• Open Access

Severe Myositis Associated with Sarcocystis spp. Infection in 2 Dogs

Authors


Corresponding author: J.E. Sykes, BVSc(Hons) PhD DACVIM, Department of Medicine and Epidemiology, 2108 Tupper Hall, University of California, Davis, School of Veterinary Medicine, Davis, CA 95616; e-mail: jesykes@ucdavis.edu

Abstract

Background

Dogs are definitive hosts for numerous species of the intracellular protozoan parasite Sarcocystis. Reports of sarcocysts in muscles of dogs most often represent incidental findings.

Hypothesis/Objectives

To report the clinicopathologic, ultrastructural, and molecular findings in 2 dogs with myositis associated with Sarcocystis spp. infection, as well as the response to treatment with antiprotozoal drugs.

Animals

Two dogs with severe myositis in association with massive sarcocystosis.

Methods

Retrospective case review. Affected dogs were identified by a diagnostic laboratory. Attending clinicians were contacted, and the medical records reviewed. Immunostaining and electron microscopy were performed on muscle biopsies. Biopsies also were subjected to 18S rRNA gene PCR.

Results

Both dogs had fever, lymphopenia, thrombocytopenia, and increased serum alanine aminotransferase (ALT) activity when first evaluated. One dog developed hyperbilirubinemia. Subsequently, both dogs had increased serum creatine kinase activity and clinical signs of myositis, with reluctance to move, generalized pain, and muscle wasting. Histopathology of muscle biopsies showed severe inflammatory and necrotizing myopathy with numerous sarcocysts. Ultrastructural studies and 18S rRNA gene sequence results were consistent with infection with a Sarcocystis spp. other than Sarcocystis neurona. Both dogs initially were treated unsuccessfully with clindamycin and anti-inflammatory drugs. One dog died. The other dog subsequently responded to treatment with decoquinate.

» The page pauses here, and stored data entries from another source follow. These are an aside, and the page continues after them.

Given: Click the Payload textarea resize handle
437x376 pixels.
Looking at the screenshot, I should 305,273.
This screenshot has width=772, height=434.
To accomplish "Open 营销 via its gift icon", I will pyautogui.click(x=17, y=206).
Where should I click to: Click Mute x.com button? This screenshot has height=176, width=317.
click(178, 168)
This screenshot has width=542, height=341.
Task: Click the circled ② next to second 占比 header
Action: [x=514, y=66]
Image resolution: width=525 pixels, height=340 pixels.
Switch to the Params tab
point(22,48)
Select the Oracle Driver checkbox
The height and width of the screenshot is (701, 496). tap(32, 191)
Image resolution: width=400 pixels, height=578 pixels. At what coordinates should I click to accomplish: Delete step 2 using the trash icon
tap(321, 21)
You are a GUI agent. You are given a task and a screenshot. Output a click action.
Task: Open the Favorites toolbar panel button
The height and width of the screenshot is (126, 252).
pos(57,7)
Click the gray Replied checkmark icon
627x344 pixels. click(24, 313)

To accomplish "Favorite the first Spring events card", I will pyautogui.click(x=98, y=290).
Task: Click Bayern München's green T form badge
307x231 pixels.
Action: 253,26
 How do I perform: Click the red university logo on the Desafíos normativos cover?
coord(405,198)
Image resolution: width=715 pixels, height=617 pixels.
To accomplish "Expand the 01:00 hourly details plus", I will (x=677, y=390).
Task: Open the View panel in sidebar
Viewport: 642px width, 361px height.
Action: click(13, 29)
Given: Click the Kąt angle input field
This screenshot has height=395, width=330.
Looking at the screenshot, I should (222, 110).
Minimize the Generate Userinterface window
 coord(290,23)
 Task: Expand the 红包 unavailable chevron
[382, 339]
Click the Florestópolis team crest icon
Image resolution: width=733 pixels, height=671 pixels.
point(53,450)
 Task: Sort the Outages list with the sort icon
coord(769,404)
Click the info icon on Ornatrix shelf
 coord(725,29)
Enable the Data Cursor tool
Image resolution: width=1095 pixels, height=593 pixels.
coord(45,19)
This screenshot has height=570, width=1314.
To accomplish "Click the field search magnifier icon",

Conclusions and Clinical Importance

Sarcocystis spp. infection should be included in the differential diagnosis for dogs that develop fever, thrombocytopenia, increased liver enzyme activities, and clinical and biochemical evidence of myositis. Although additional studies are required, decoquinate holds promise as an effective treatment for the disease.